Exercise prompt
Beginning with the line that has "Click LO2 link", please write out the remaining lines of the material exactly, the last one included.

Data extracts
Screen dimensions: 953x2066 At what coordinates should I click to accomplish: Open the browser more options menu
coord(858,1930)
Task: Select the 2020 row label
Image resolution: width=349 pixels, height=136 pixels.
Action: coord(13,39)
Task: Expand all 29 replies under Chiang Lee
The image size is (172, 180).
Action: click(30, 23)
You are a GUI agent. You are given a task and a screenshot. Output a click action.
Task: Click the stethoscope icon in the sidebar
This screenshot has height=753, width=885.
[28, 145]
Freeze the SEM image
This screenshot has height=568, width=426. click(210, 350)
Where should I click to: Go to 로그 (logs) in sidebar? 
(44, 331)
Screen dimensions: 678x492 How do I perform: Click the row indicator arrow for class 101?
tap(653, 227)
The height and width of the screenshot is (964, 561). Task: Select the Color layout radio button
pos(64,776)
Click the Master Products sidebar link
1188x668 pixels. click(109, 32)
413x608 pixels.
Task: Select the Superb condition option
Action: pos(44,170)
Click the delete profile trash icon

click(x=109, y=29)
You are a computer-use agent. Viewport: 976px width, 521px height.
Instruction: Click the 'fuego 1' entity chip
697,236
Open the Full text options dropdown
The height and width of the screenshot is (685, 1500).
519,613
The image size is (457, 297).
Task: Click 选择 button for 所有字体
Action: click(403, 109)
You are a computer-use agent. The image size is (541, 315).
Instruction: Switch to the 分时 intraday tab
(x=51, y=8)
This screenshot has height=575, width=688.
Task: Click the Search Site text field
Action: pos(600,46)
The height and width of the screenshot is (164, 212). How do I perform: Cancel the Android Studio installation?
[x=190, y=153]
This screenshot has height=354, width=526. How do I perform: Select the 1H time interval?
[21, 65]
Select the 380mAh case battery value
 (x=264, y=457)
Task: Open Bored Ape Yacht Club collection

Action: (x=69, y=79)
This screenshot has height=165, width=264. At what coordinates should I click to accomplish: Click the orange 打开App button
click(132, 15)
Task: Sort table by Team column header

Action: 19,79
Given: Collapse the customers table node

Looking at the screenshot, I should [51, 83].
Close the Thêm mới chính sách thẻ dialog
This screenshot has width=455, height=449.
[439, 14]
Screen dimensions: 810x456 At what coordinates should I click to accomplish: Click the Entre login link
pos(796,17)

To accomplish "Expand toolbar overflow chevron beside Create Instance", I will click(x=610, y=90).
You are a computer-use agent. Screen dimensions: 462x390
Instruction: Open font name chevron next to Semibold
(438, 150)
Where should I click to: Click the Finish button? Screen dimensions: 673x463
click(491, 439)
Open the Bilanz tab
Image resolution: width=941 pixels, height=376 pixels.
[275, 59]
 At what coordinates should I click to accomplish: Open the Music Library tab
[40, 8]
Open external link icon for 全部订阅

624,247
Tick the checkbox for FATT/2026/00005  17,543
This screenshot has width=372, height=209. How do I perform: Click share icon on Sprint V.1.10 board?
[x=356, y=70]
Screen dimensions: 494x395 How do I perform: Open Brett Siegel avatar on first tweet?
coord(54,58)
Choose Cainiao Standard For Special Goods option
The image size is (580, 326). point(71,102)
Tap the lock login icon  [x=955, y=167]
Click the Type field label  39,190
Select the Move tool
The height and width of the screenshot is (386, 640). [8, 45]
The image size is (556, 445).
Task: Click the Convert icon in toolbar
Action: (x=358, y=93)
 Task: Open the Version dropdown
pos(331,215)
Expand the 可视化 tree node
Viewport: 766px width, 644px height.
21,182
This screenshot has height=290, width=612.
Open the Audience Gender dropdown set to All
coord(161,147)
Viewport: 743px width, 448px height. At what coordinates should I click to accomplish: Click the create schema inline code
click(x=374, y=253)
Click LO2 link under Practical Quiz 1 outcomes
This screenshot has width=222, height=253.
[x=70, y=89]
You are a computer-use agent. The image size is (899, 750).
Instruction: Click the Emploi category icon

Answer
Click LO2 link under Practical Quiz 1 outcomes
This screenshot has width=222, height=253.
[x=70, y=89]
You are a computer-use agent. The image size is (899, 750).
Instruction: Click the Emploi category icon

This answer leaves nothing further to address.